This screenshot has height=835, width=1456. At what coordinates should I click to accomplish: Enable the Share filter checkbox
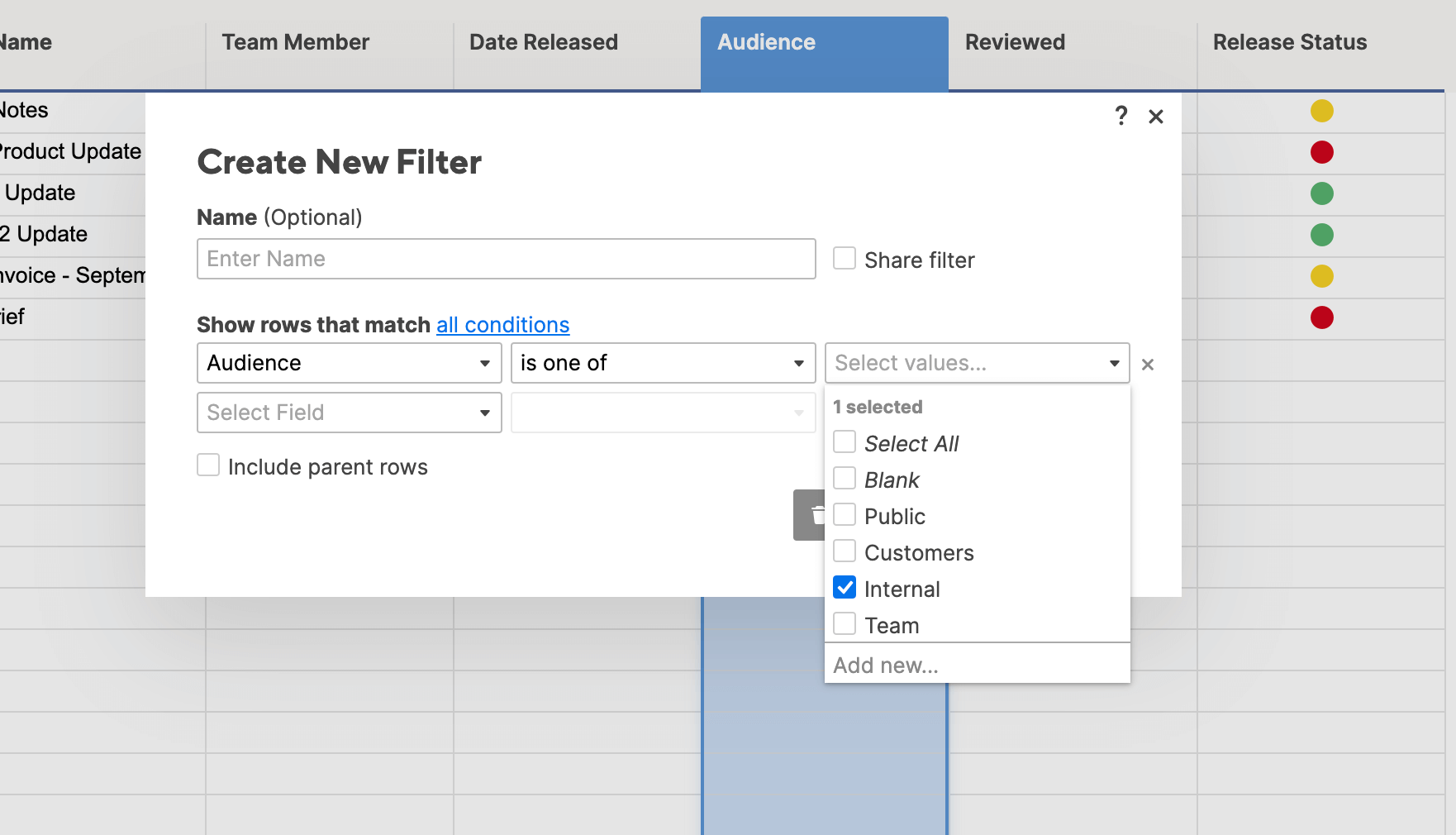[844, 258]
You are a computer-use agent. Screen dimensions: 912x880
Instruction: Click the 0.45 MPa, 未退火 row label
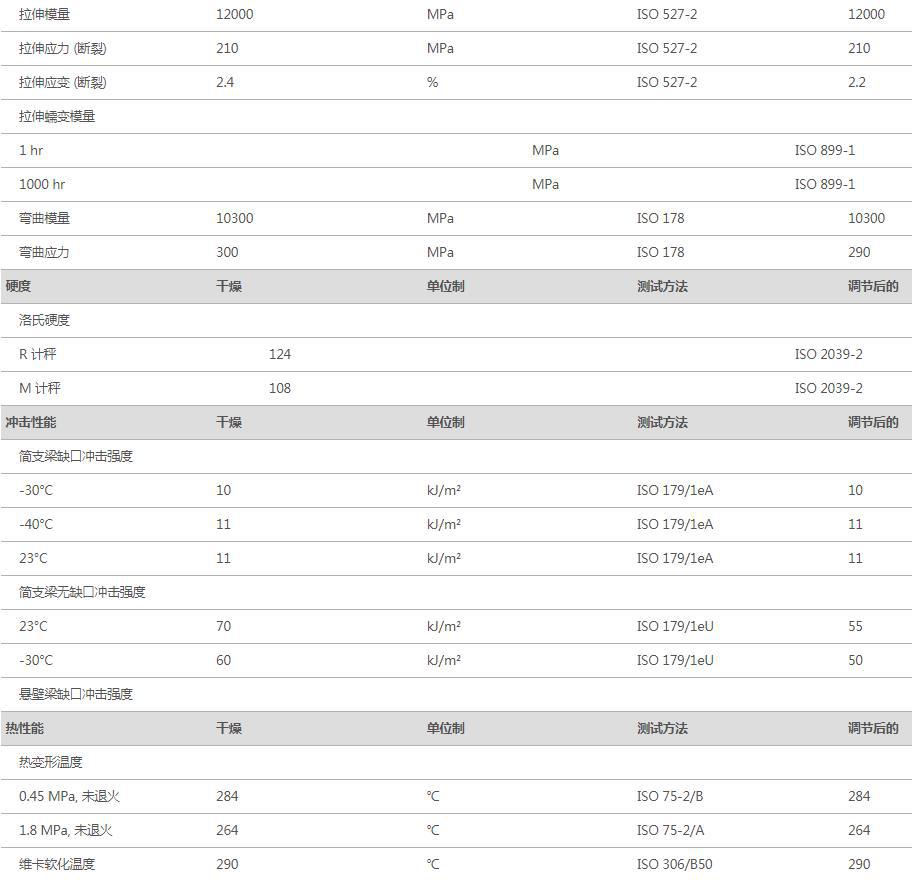pos(69,796)
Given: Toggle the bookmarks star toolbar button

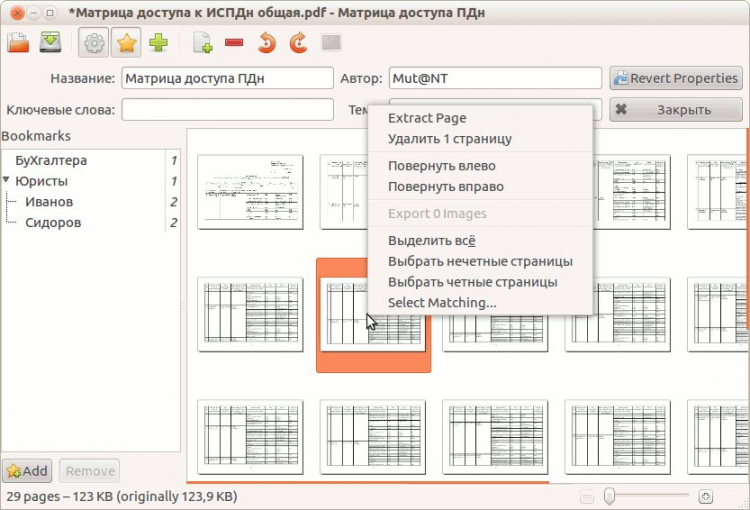Looking at the screenshot, I should (126, 43).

_WHAT TO WORK ON:_
Substitute "menu" for "toolbar" in the lines starting with the one containing "You are a computer-use" and running through the end of the records, keeping everything else unchanged. Leave the pictures out of your output.

_WORKED SOLUTION:_
You are a computer-use agent. Screen dimensions: 912x880
Instruction: Click the 0.45 MPa, 未退火 row label
pos(69,796)
Given: Toggle the bookmarks star menu button

Looking at the screenshot, I should (126, 43).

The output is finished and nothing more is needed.